§ **WORK TO BE COMPLETED**
At the line that holds "The width and", start repeating, and keep going exactly through the final line of the material; include both ends and skip the pictures.

*** RECORD EXCERPTS

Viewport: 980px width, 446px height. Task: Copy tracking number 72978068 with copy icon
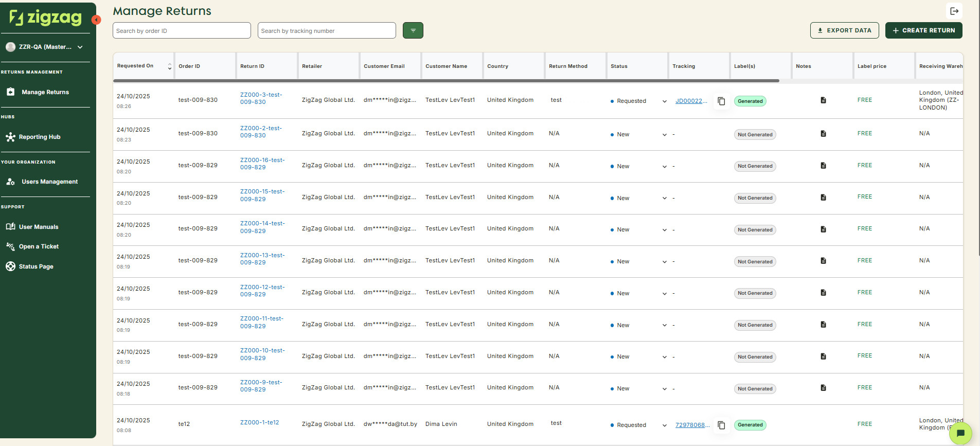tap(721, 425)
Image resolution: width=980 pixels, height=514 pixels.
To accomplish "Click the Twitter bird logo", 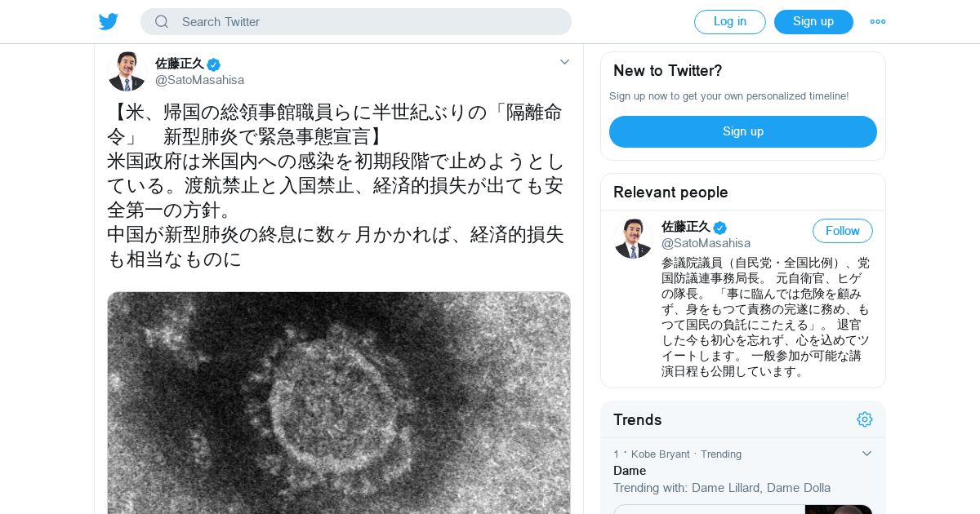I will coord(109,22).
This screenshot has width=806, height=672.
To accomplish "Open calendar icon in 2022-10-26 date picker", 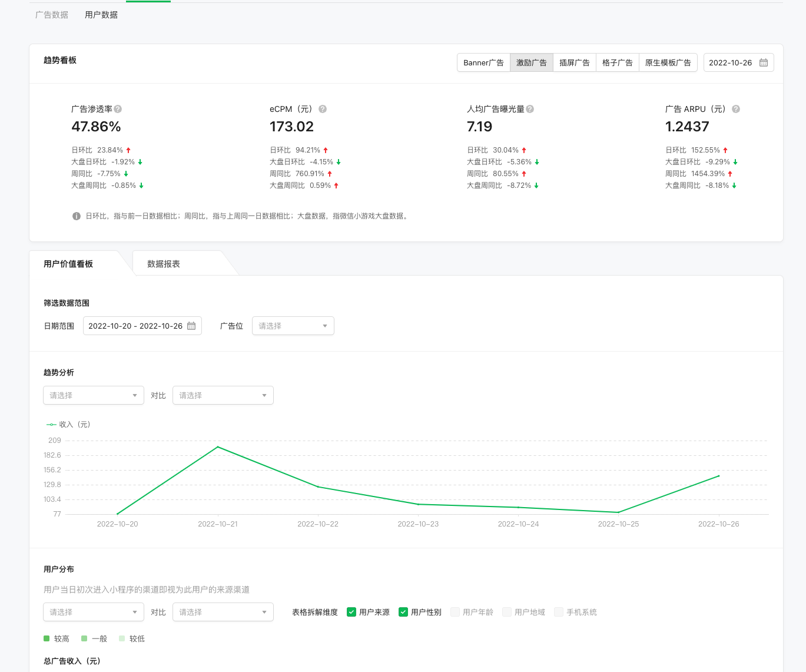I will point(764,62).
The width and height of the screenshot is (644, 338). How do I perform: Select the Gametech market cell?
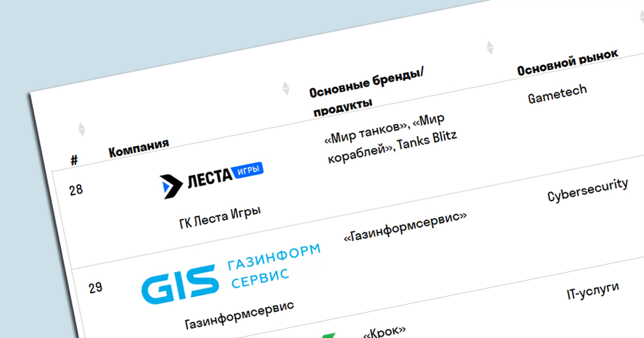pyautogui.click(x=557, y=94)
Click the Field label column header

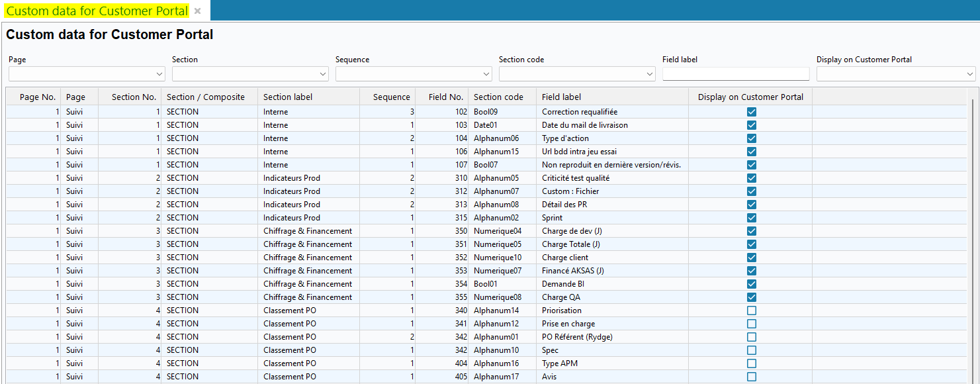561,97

******

§ **RESULT OF THE EXERCISE**
The width and height of the screenshot is (644, 338). How do I perform: Select the Gametech market cell?
pyautogui.click(x=557, y=94)
Click the Field label column header

561,97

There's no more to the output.